La FTC est dirigée depuis juin 2021 par Lina Khan, réputée pour son hostilité aux monopoles des grandes plateformes technologiques. Sous sa houlette, l’agence a notamment redéposé une nouvelle plainte contre Facebook pour abus de position dominante sur le marché des réseaux sociaux.

« Nous continuons de croire que cet accord élargira la concurrence et créera davantage d’opportunités pour les joueurs et les développeurs de jeux », a réagi un porte-parole de Microsoft dans un message à l’AFP en soulignant que le groupe avait proposé des concessions à la FTC.

Le patron de la division jeux vidéo de Microsoft a notamment assuré mercredi que Call of Duty serait disponible sur les consoles de Nintendo pendant dix ans après la finalisation du rachat d’Activision.

« Nous avons une confiance totale dans notre dossier et nous nous réjouissons de la possibilité de présenter notre cas au tribunal, a indiqué le porte-parole.

Le patron d’Activision, Bobby Kotick, s’est aussi montré confiant, affirmant dans un message sur Twitter que les accusations des autorités de la concurrence « ne [correspondaient] pas à la réalité » .
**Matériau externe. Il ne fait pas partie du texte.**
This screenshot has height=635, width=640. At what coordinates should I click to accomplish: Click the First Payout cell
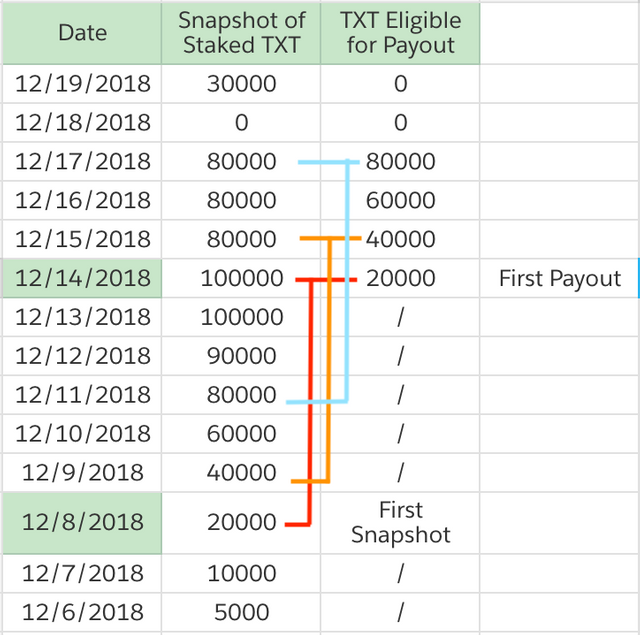(559, 279)
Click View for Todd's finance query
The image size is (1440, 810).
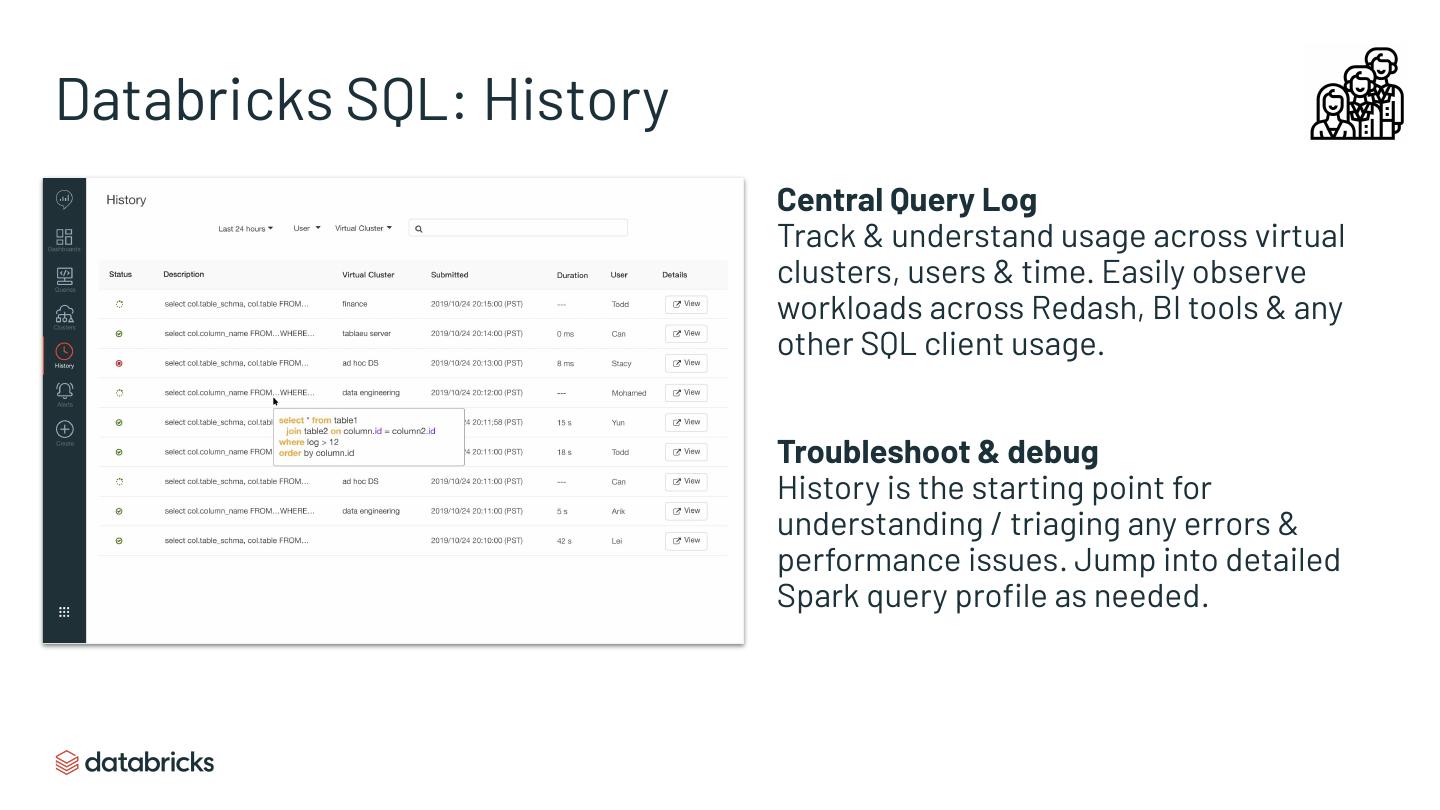tap(686, 304)
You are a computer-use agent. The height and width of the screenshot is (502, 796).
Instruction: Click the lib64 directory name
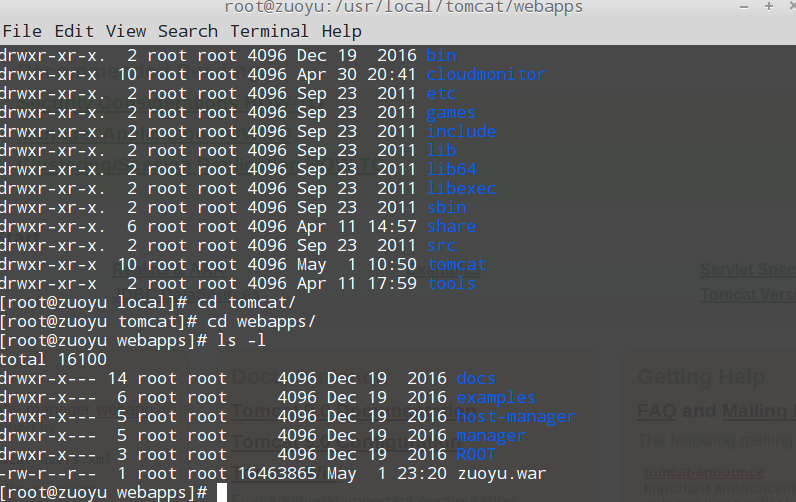coord(451,169)
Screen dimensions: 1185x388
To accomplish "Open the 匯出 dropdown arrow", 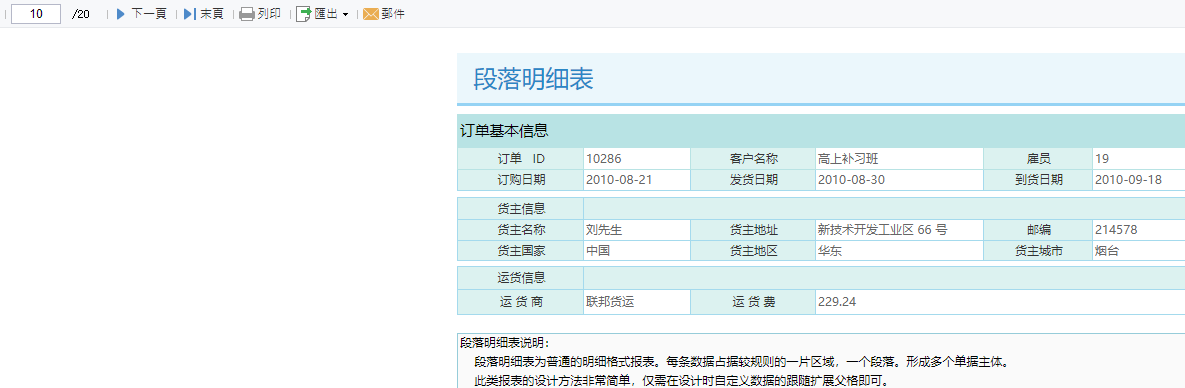I will coord(345,14).
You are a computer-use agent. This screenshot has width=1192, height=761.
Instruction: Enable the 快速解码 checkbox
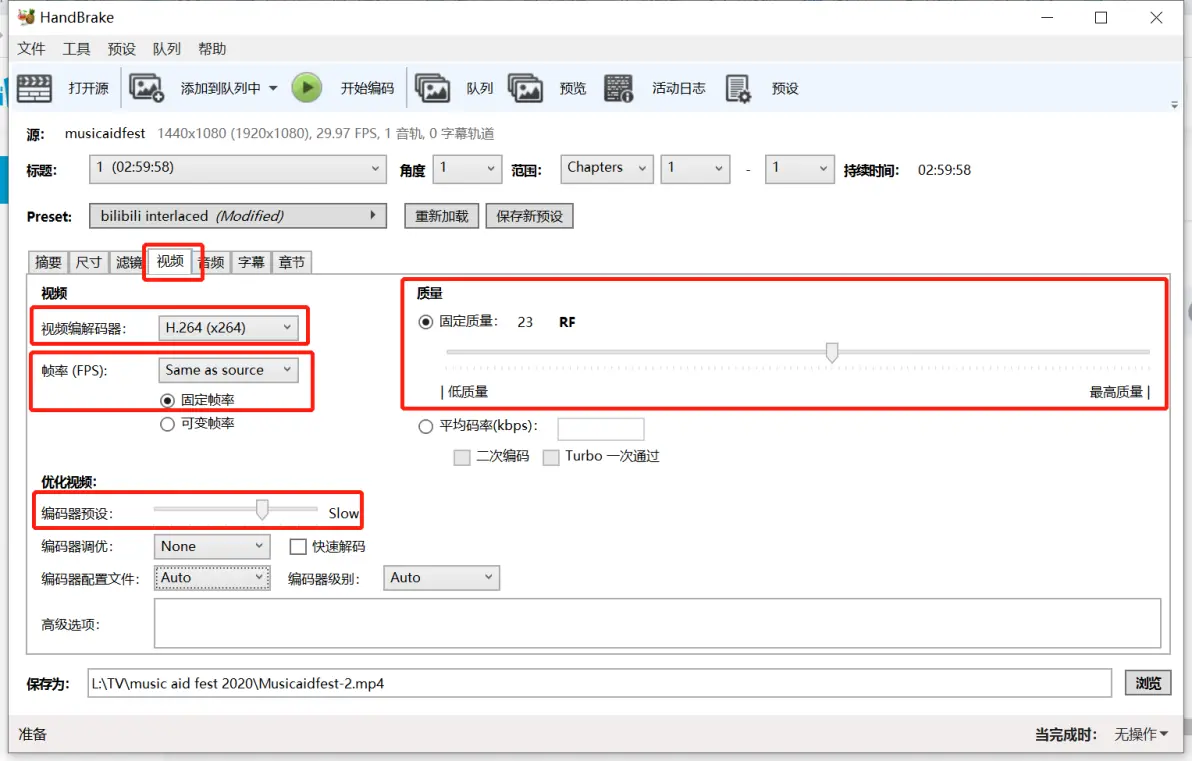pos(298,547)
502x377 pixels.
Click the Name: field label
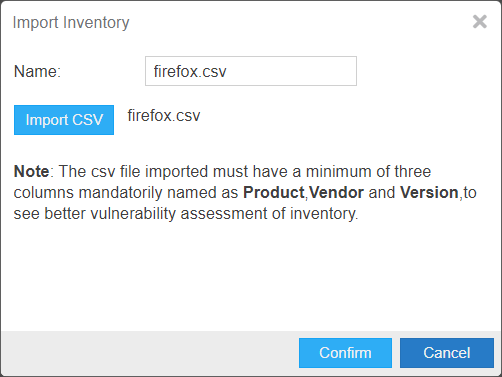click(x=37, y=71)
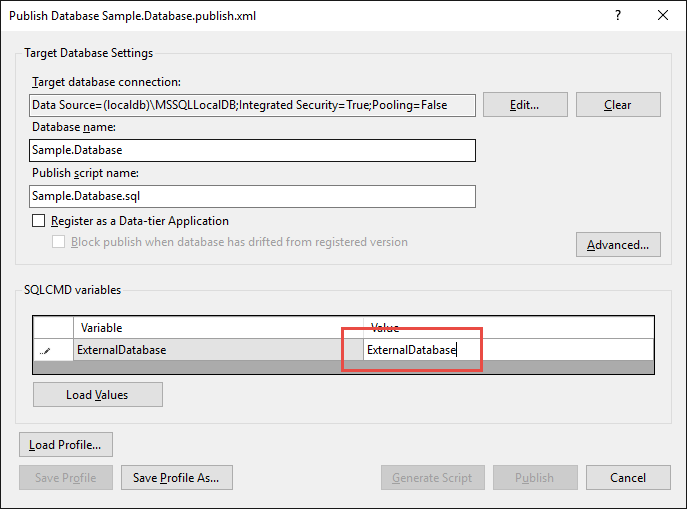Toggle Block publish when database has drifted
The width and height of the screenshot is (687, 509).
coord(59,242)
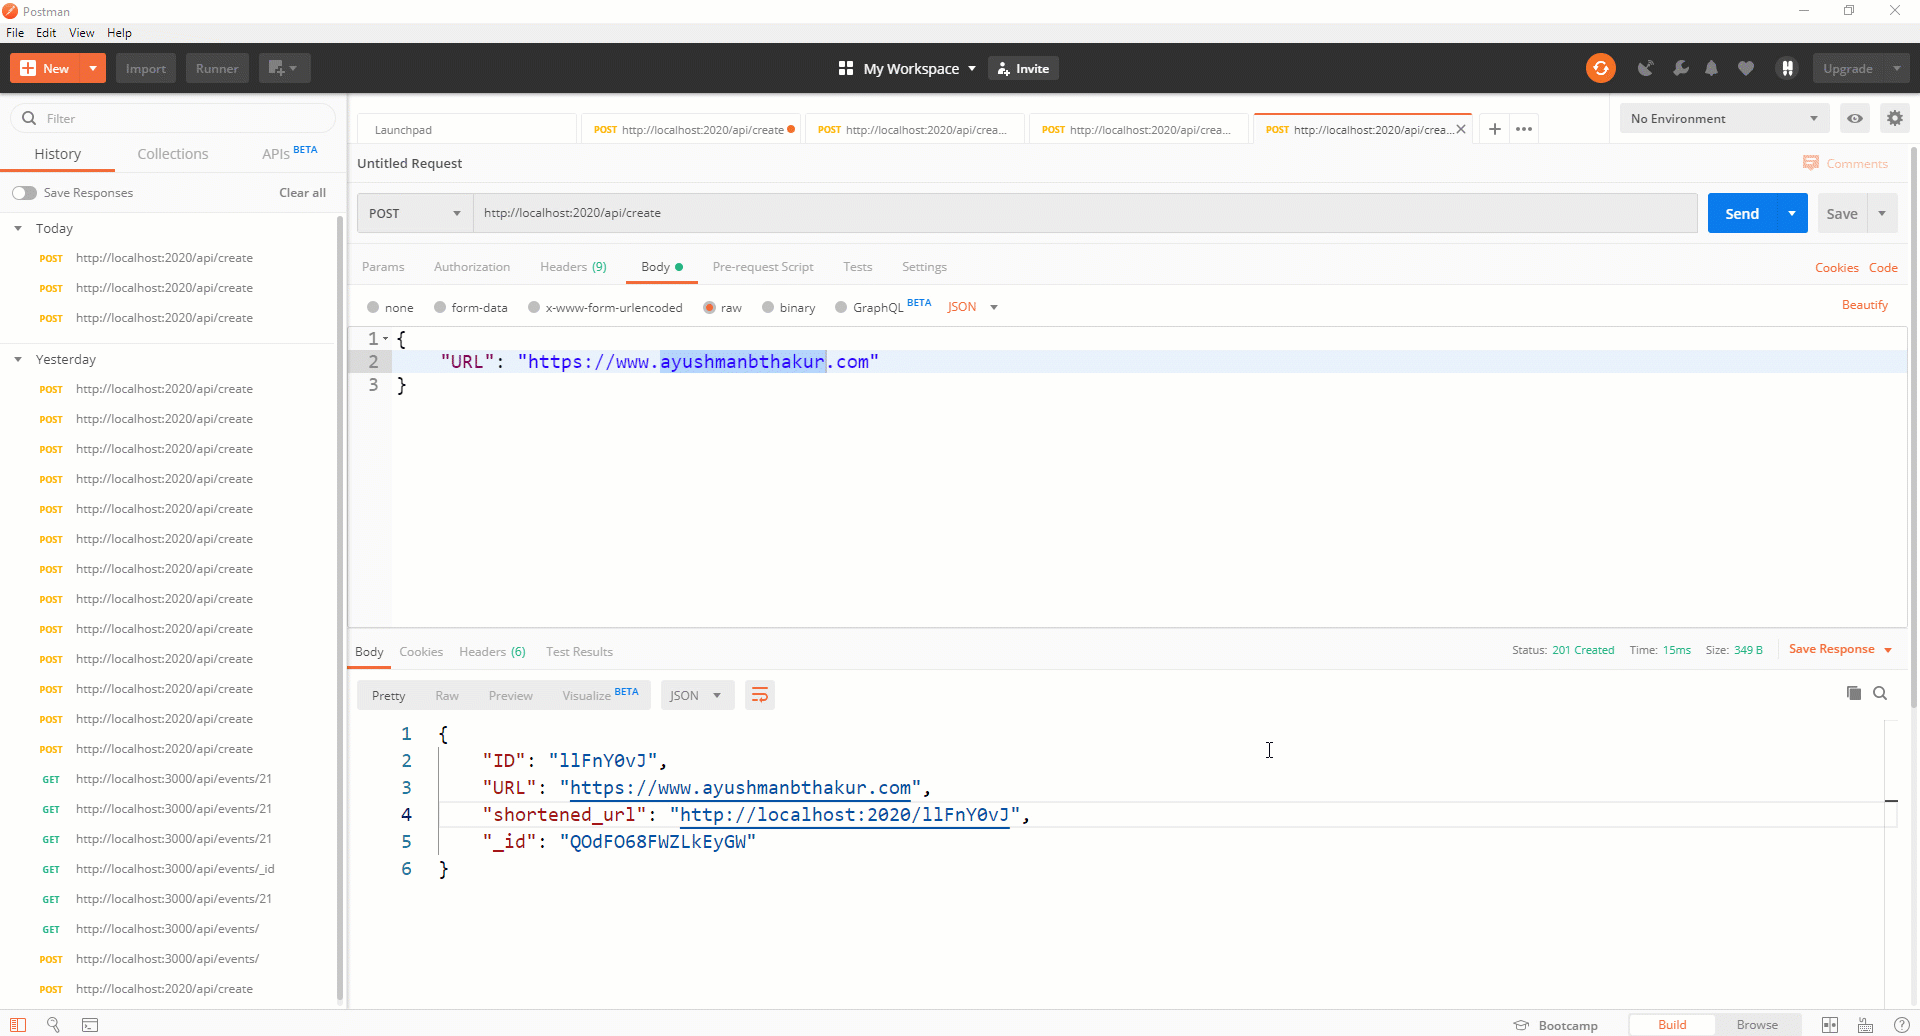Switch to the Collections tab
This screenshot has width=1920, height=1036.
[173, 154]
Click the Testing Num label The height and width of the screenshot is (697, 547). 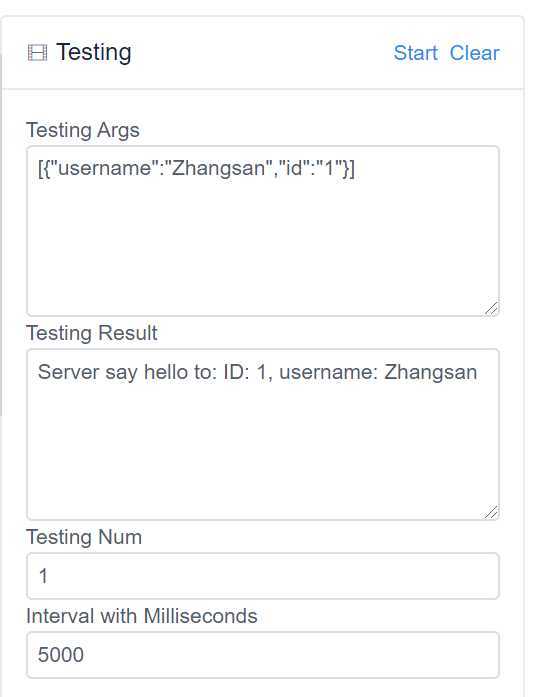(84, 537)
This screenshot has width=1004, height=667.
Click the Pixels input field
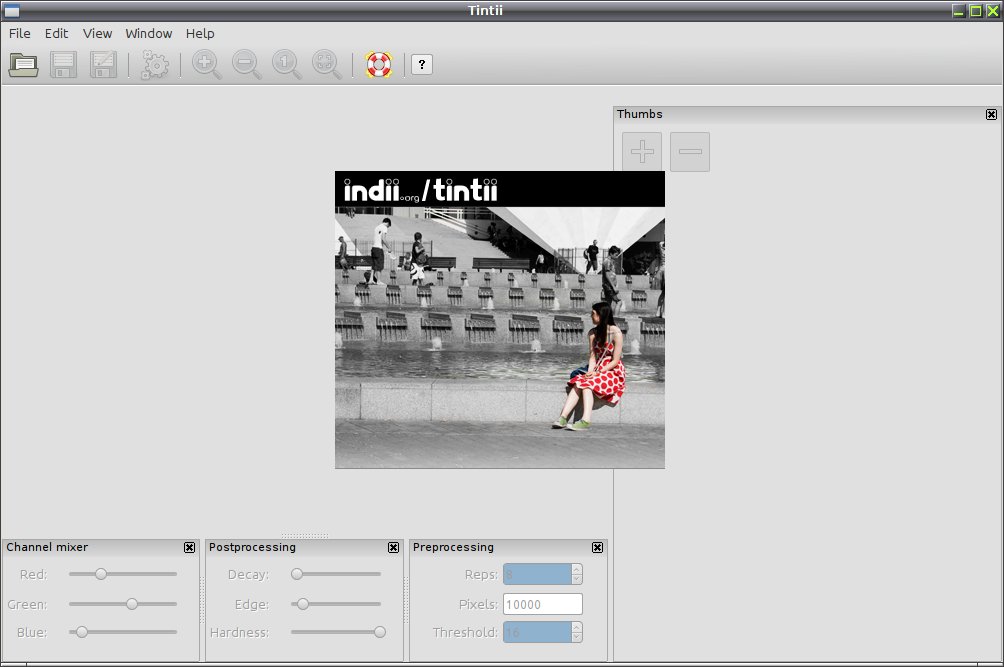pyautogui.click(x=543, y=604)
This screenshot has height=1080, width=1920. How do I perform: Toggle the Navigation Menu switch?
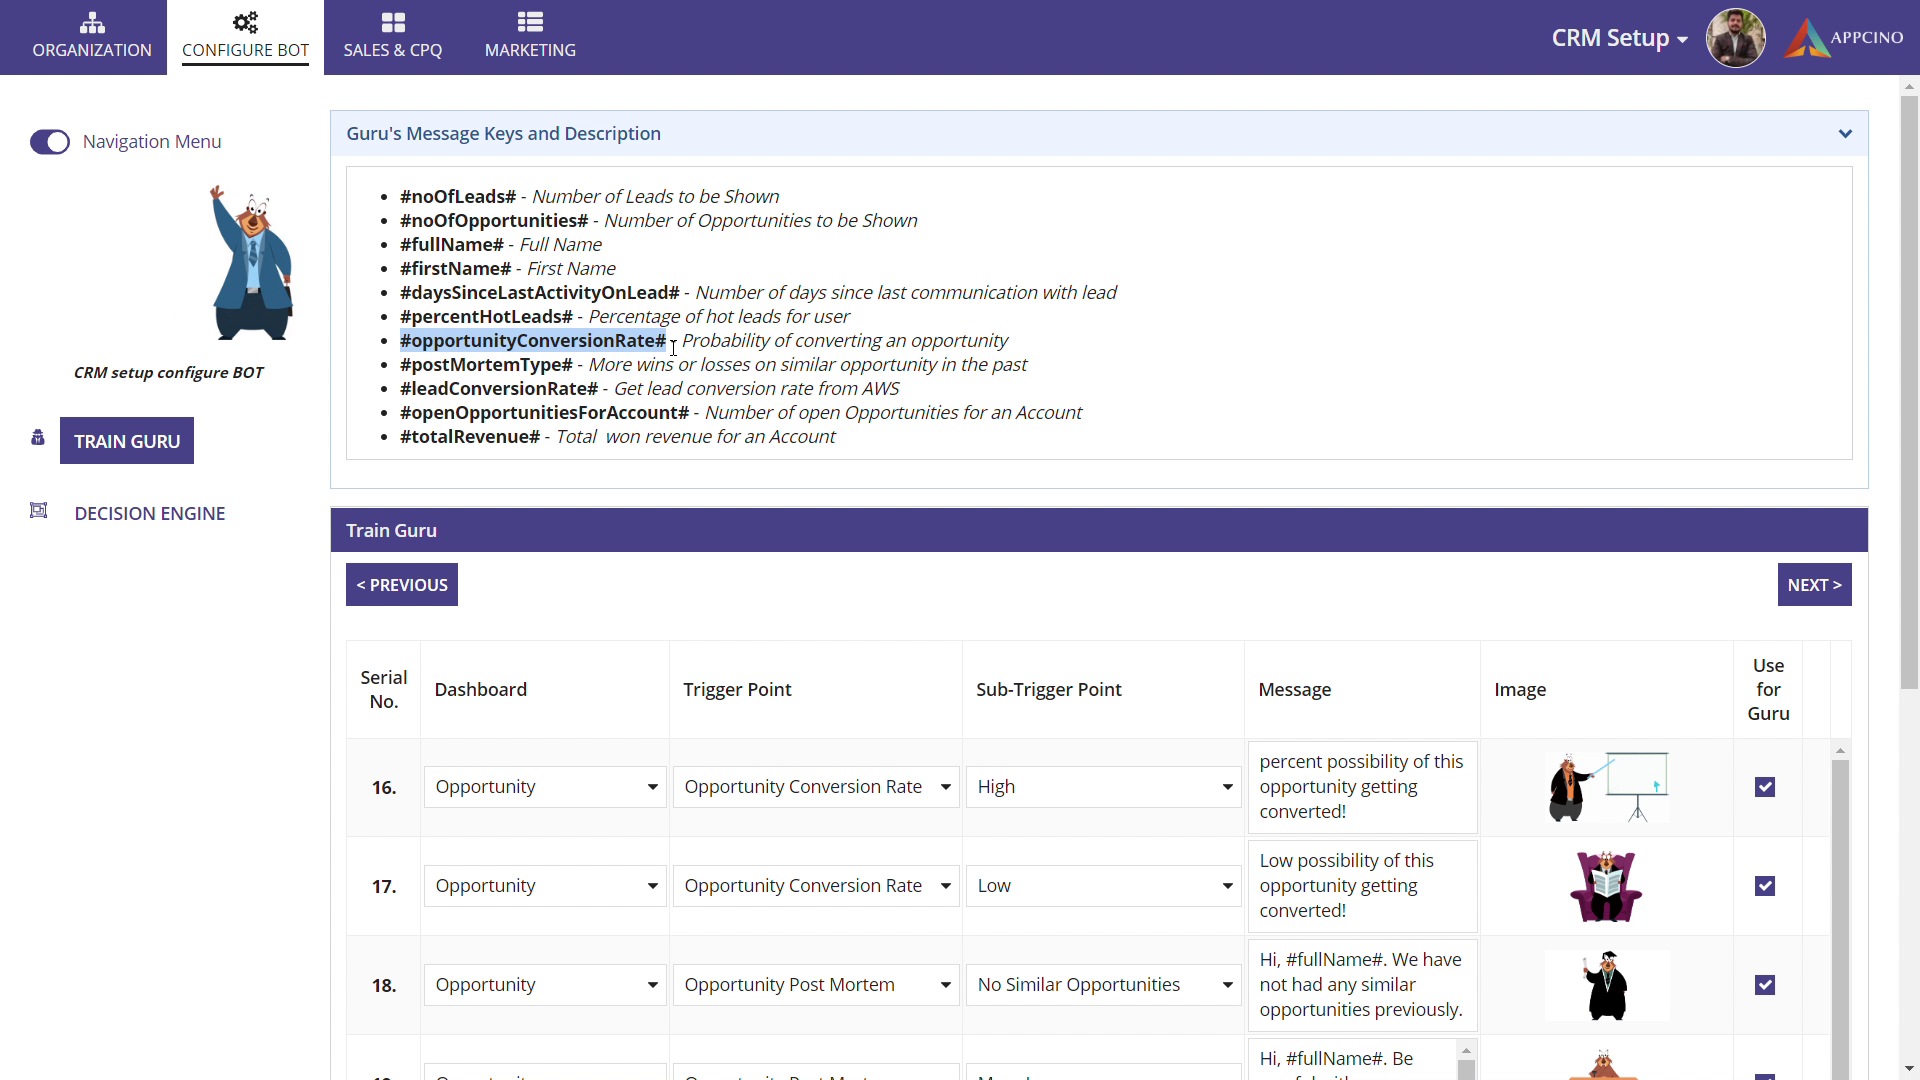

L’opération doit propulser le géant américain de la technologie au troisième rang mondial de cette industrie en termes de chiffres d’affaires, derrière le chinois Tencent et le japonais Sony, fabricant de la PlayStation.

Pour Dan Ives, du cabinet Wedbush, Microsoft va très probablement » se battre « pour mener à bien cette opération, » qui reste très importante « dans sa stratégie.

Microsoft doit aussi faire face aux réticences outre-Atlantique, la Commission européenne et le gendarme de la concurrence du Royaume-Uni ayant ouvert des enquêtes approfondies sur les effets de l’opération, respectivement en novembre et septembre.  

La Commission européenne avait notamment expliqué craindre que l’opération puisse entraîner » une hausse des prix, une baisse de la qualité et une réduction de l’innovation « ainsi qu’une réduction de la concurrence sur le marché des systèmes d’exploitation pour PC.

Meta, aussi dans le viseur de la FTC

La Federal Trade Commission (FTC) a entamé jeudi des démarches pour bloquer l’acquisition par Meta, la société mère de Facebook, d’une société de réalité virtuelle (RV). Dans sa contestation juridique, la FTC veut empêcher l’acquisition par Meta de Within Unlimited et de son application de mise en forme Supernatural, affirmant qu’elle nuirait à la concurrence et violerait les lois antitrust. La FTC fait valoir que sans l’acquisition de Within, Meta aurait développé sa propre application, arrivant sur ce marché naissant avec son propre produit en tant que nouveau concurrent — et Within serait resté un acteur indépendant. Les autorités citent un courriel de 2015 envoyé par le PDG de Facebook, Mark Zuckerberg, indiquant qu’un élément clé de la stratégie de l’entreprise est qu’elle soit « omniprésente dans les killer apps », c’est-à-dire les applications qui prouvent la valeur de la technologie RV. Meta conteste l’affirmation de la FTC selon laquelle la société allait créer sa propre application.